- Scientific name: turbo marmoratus,
- Japanese: 夜光貝 (yakôgai)
Up until the 11th century or so, the Amami Islands were one of the chief sources of turbo in the region. Shells collected at sites such as the Kasari peninsula on Amami Ôshima were traded throughout the region (to Korea, Japan, China, and the Ryûkyûs). Within the Amamis, this trade helped fuel the acquisition of equipment and raw materials for producing iron tools and other goods.

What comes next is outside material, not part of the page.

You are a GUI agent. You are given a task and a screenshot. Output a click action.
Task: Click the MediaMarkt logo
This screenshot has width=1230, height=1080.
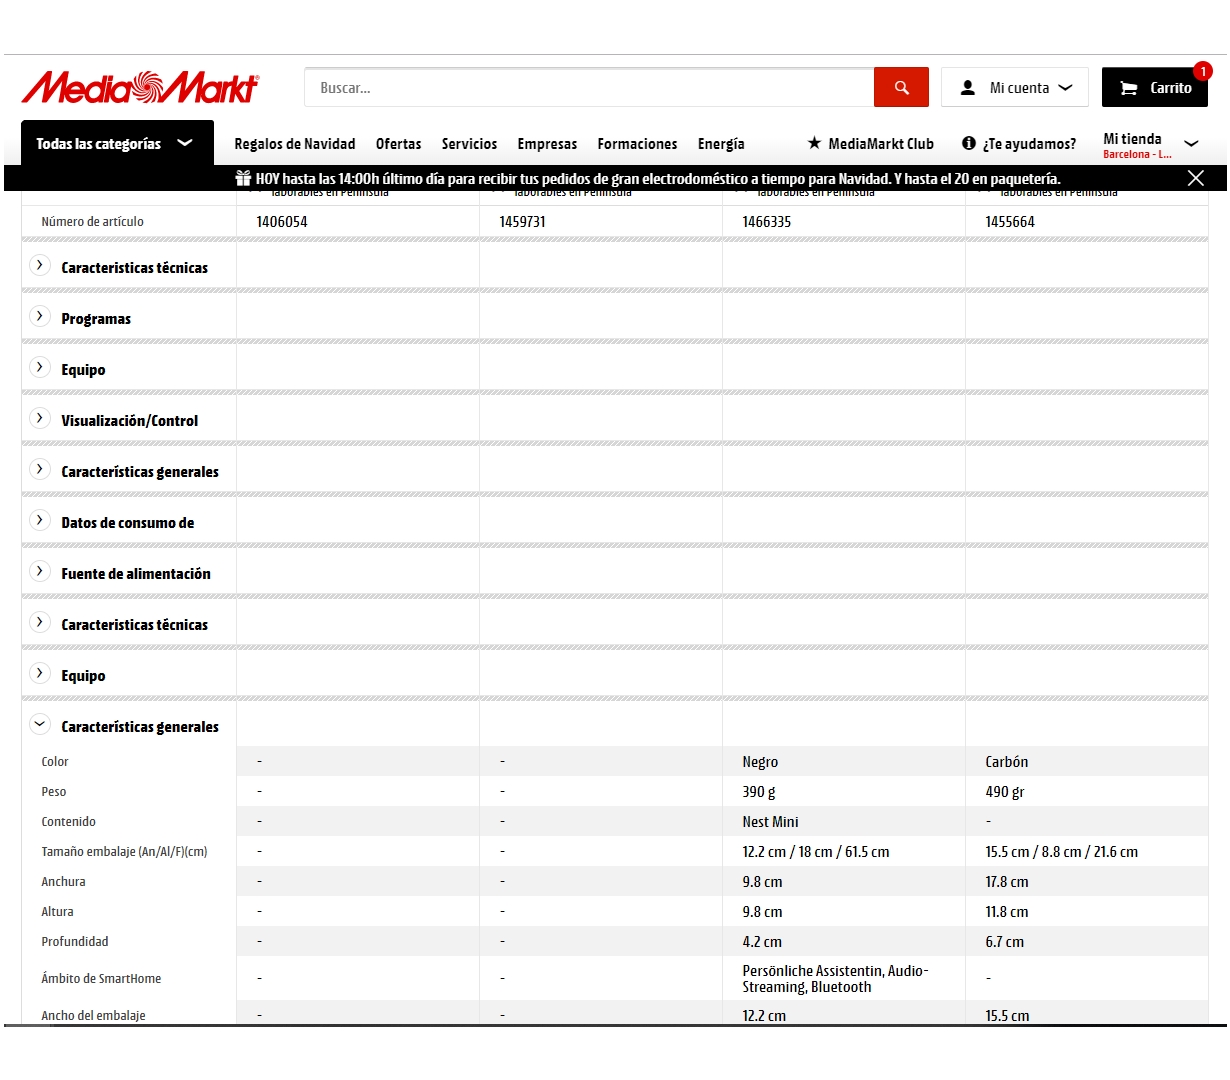[x=140, y=88]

By the end of the 11th century, however, demand for the shells came to exceed the amount being produced in the Amamis, and so the Amami islanders began to increasingly trade locally-produced kamuiyaki pottery with people on Okinawa Island and elsewhere for turbo shells they had collected. Kumejima (just west of Okinawa Island) and Katsuren (in northern-central Okinawa) emerged as major sites of turbo export. This increased importance or prosperity of the production at sites such as Katsuren also contributed to turbo shells becoming venerated as sacred items; a number of turbo shells from Kumejima are among the only physical items (that is, other than people or deities) associated with the honorary and sacred term kikoe ("resounding") in the Omoro sôshi.
- Gregory Smits, Maritime Ryukyu, 1050-1650, University of Hawaii Press (2019), 22.